The complete listing, repeated precisely, must form the answer.

--- START ---

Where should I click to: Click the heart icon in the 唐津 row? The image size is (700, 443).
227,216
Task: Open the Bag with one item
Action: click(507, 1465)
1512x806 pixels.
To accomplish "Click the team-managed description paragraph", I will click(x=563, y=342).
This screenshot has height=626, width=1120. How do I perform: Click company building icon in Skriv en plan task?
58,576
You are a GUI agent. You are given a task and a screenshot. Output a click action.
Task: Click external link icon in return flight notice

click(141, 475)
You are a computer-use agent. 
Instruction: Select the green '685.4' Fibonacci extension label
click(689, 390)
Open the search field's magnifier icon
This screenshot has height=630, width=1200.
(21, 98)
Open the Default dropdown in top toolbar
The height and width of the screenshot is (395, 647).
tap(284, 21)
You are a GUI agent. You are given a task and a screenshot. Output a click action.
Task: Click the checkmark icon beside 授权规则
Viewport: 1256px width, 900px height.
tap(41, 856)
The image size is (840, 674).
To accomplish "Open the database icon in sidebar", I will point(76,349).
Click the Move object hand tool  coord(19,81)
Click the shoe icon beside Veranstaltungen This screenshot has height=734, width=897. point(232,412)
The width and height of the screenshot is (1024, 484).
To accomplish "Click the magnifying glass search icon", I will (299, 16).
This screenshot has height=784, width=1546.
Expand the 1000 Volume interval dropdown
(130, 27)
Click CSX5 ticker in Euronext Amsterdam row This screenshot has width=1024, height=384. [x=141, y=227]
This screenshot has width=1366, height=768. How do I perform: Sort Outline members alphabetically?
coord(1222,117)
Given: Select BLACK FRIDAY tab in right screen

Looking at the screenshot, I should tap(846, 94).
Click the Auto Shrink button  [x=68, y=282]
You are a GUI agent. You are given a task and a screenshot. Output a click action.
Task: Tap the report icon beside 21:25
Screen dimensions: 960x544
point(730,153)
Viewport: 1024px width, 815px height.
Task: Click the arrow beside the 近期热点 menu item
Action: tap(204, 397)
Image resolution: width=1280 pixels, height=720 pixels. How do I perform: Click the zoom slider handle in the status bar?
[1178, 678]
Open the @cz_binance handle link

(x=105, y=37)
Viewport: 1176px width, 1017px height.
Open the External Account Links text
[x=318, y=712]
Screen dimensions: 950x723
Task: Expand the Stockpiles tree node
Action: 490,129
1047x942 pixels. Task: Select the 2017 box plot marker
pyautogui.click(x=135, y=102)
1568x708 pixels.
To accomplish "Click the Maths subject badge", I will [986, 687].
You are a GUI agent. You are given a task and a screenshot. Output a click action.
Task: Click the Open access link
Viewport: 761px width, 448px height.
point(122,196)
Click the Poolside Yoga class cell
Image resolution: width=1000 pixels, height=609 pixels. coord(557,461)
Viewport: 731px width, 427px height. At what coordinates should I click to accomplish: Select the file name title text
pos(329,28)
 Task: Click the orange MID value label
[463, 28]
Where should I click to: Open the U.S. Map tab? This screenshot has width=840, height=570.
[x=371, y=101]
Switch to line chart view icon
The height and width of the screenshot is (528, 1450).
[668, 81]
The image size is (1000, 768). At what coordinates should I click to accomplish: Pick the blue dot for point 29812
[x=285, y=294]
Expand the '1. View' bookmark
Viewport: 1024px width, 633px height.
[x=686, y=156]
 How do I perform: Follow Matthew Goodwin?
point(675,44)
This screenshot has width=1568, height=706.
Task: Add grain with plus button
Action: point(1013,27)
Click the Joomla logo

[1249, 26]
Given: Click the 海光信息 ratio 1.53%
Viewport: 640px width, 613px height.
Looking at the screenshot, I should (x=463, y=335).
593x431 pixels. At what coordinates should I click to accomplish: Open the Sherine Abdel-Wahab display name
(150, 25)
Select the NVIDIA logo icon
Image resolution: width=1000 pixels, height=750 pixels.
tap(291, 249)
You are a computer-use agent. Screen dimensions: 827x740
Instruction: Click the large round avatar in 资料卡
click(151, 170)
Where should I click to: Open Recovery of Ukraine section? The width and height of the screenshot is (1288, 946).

--- END ---

• Output of the exercise:
Where should I click to: Click the heart icon in the 唐津 row? The image size is (700, 443).
227,216
Task: Open the Bag with one item
Action: click(507, 1465)
1512x806 pixels.
To accomplish "Click the team-managed description paragraph", I will click(x=563, y=342).
This screenshot has height=626, width=1120. How do I perform: Click company building icon in Skriv en plan task?
58,576
You are a GUI agent. You are given a task and a screenshot. Output a click action.
Task: Click external link icon in return flight notice

click(141, 475)
You are a computer-use agent. 
Instruction: Select the green '685.4' Fibonacci extension label
click(689, 390)
Open the search field's magnifier icon
This screenshot has height=630, width=1200.
(21, 98)
Open the Default dropdown in top toolbar
The height and width of the screenshot is (395, 647).
tap(284, 21)
You are a GUI agent. You are given a task and a screenshot. Output a click action.
Task: Click the checkmark icon beside 授权规则
Viewport: 1256px width, 900px height.
tap(41, 856)
The image size is (840, 674).
To accomplish "Open the database icon in sidebar", I will point(76,349).
Click the Move object hand tool  coord(19,81)
Click the shoe icon beside Veranstaltungen This screenshot has height=734, width=897. point(232,412)
The width and height of the screenshot is (1024, 484).
To accomplish "Click the magnifying glass search icon", I will (299, 16).
This screenshot has height=784, width=1546.
Expand the 1000 Volume interval dropdown
(130, 27)
Click CSX5 ticker in Euronext Amsterdam row This screenshot has width=1024, height=384. [x=141, y=227]
This screenshot has width=1366, height=768. How do I perform: Sort Outline members alphabetically?
coord(1222,117)
Given: Select BLACK FRIDAY tab in right screen

Looking at the screenshot, I should tap(846, 94).
Click the Auto Shrink button  [x=68, y=282]
You are a GUI agent. You are given a task and a screenshot. Output a click action.
Task: Tap the report icon beside 21:25
Screen dimensions: 960x544
point(730,153)
Viewport: 1024px width, 815px height.
Task: Click the arrow beside the 近期热点 menu item
Action: tap(204, 397)
Image resolution: width=1280 pixels, height=720 pixels. How do I perform: Click the zoom slider handle in the status bar?
[1178, 678]
Open the @cz_binance handle link

(x=105, y=37)
Viewport: 1176px width, 1017px height.
Open the External Account Links text
[x=318, y=712]
Screen dimensions: 950x723
Task: Expand the Stockpiles tree node
Action: 490,129
1047x942 pixels. Task: Select the 2017 box plot marker
pyautogui.click(x=135, y=102)
1568x708 pixels.
To accomplish "Click the Maths subject badge", I will [986, 687].
You are a GUI agent. You are given a task and a screenshot. Output a click action.
Task: Click the Open access link
Viewport: 761px width, 448px height.
point(122,196)
Click the Poolside Yoga class cell
Image resolution: width=1000 pixels, height=609 pixels. coord(557,461)
Viewport: 731px width, 427px height. At what coordinates should I click to accomplish: Select the file name title text
pos(329,28)
 Task: Click the orange MID value label
[463, 28]
Where should I click to: Open the U.S. Map tab? This screenshot has width=840, height=570.
[x=371, y=101]
Switch to line chart view icon
The height and width of the screenshot is (528, 1450).
[668, 81]
The image size is (1000, 768). At what coordinates should I click to accomplish: Pick the blue dot for point 29812
[x=285, y=294]
Expand the '1. View' bookmark
Viewport: 1024px width, 633px height.
[x=686, y=156]
 How do I perform: Follow Matthew Goodwin?
point(675,44)
This screenshot has width=1568, height=706.
Task: Add grain with plus button
Action: point(1013,27)
Click the Joomla logo

[1249, 26]
Given: Click the 海光信息 ratio 1.53%
Viewport: 640px width, 613px height.
Looking at the screenshot, I should (x=463, y=335).
593x431 pixels. At what coordinates should I click to accomplish: Open the Sherine Abdel-Wahab display name
(150, 25)
Select the NVIDIA logo icon
Image resolution: width=1000 pixels, height=750 pixels.
tap(291, 249)
You are a computer-use agent. Screen dimensions: 827x740
Instruction: Click the large round avatar in 资料卡
click(151, 170)
Where should I click to: Open Recovery of Ukraine section? The width and height of the screenshot is (1288, 946).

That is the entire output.